Wednesday, December 2, 2015

Winchester '73 review

Winchester '73 (1950)
Dir. Anthony Mann
Starring James Stewart, Shelley Winters, Stephen McNally

After winning a prized rifle in a shooting contest, Lin McAdams is attacked, and the weapon is stolen. From there the story follows the gun as it moves from owner to owner.

This film was the first collaboration between Stewart and Mann. They would go on to make 5 westerns together*, but those films (along with the Ranown films) were responsible for the transition of westerns to more of a grown up entertainment as opposed to the more simpler, family entertainment of the thirties and forties. And a lot of that has to be attributed to Borden Chase, the writer responsible for this film, and the earlier John Wayne film Red River, and the later Stewart/Mann collaboration Bend of the River, amongst other films. Mann was brought on after the original director Fritz Lang(!) left the project over differences in visions for the film. Stewart wanted Mann to direct, and Mann and Chase reworked the film to follow the path of the gun rather than a more traditional movie where Jimmy Stewart would be on a quest to get his gun back. But the changes make the film more interesting, giving time to a kind of sleazy gun runner, an Indian chief, a cowardly jerk named oddly named Steve Miller, and bandit called Waco that each get their hands on the titular rifle for a brief period of time.

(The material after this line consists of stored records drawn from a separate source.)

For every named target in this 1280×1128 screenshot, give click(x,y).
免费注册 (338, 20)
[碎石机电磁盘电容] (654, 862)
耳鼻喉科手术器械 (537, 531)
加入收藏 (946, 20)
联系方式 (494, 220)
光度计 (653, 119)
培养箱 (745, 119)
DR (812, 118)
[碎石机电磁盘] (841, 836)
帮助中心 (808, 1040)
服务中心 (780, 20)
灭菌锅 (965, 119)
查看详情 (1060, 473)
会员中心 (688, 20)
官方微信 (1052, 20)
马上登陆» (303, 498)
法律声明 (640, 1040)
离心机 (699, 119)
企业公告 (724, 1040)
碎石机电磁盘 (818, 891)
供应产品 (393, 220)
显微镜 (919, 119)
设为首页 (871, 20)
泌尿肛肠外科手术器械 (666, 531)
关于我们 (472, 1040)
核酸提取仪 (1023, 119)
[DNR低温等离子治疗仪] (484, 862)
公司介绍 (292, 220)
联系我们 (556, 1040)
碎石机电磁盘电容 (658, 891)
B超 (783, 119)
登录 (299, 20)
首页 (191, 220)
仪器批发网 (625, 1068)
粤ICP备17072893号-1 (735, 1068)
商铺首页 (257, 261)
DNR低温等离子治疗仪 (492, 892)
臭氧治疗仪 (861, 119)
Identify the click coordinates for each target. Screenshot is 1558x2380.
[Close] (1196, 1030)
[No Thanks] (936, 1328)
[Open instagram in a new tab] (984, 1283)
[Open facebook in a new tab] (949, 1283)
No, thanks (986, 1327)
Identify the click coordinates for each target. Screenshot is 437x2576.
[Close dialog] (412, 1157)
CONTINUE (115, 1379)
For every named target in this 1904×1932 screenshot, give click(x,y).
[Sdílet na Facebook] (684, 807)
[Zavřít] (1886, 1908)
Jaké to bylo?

The movie starts off seeming like a simple revenge story, with McAdams on the hunt for Stephen McNally's Dutch Henry Brown. The men have a history prior to the story beginning, and McAdam's hunt for Brown intensifies after the gun is stolen. As the story goes on the more is slowly revealed about the two men and their pasts, and it's exactly what you would expect it to be if you have seen any western before. In some ways it feels more like a noir, which makes sense as that is what Mann had been making prior to this. Lot of the dialogue has a bit of a noir feel, as does the cinematography, which is an impressive feat for a movie that mostly takes place during daylight hours.

Stewart is good as the lead. One of his biggest strengths was that he seemed like a average man, but he was able to bring up a ton of anger and darkness when the film required it. This movie has him set on revenge, and the only reason that he ended up in the contest for the rifle was because he was so driven to get revenge against Dutch Henry Brown. As the movie goes on the scenes with McAdams and his friend/partner High Spade (Millard Mitchell) further develop his character, painting the picture of a man that really doesn't know what he would do without his quest for vengeance. This is really not like anything that he had down before.

But the movie is really great in terms of the supporting cast. Rock Hudson plays the Indian chief Young Bull, and even though he isn't on screen for very long, he is really engaging in his brief role. But it is easy to see why he became a star, he just has a ton of screen presence. Noted character actor Jay C. Flippen has one of the more fun roles in the film as Sgt. Wilkes. His scenes with Shelley Winters are funny and sweet, and I probably could of watched an entire movie about him and his men, which surprisingly had Tony Curtis for a brief moment in the film, in an early role of Doan, one of Wilkes soldiers.

This movie is a necessary watch for anyone interested in westerns. This is a classic, and it deserves it's reputation. It's one of those movies that seems so easy and simple, but at the same time it's such an amazingly well crafted and structured movie that it could only be made by a master. Highly recommended.

* 5 were westerns out of the the 8 films they made together.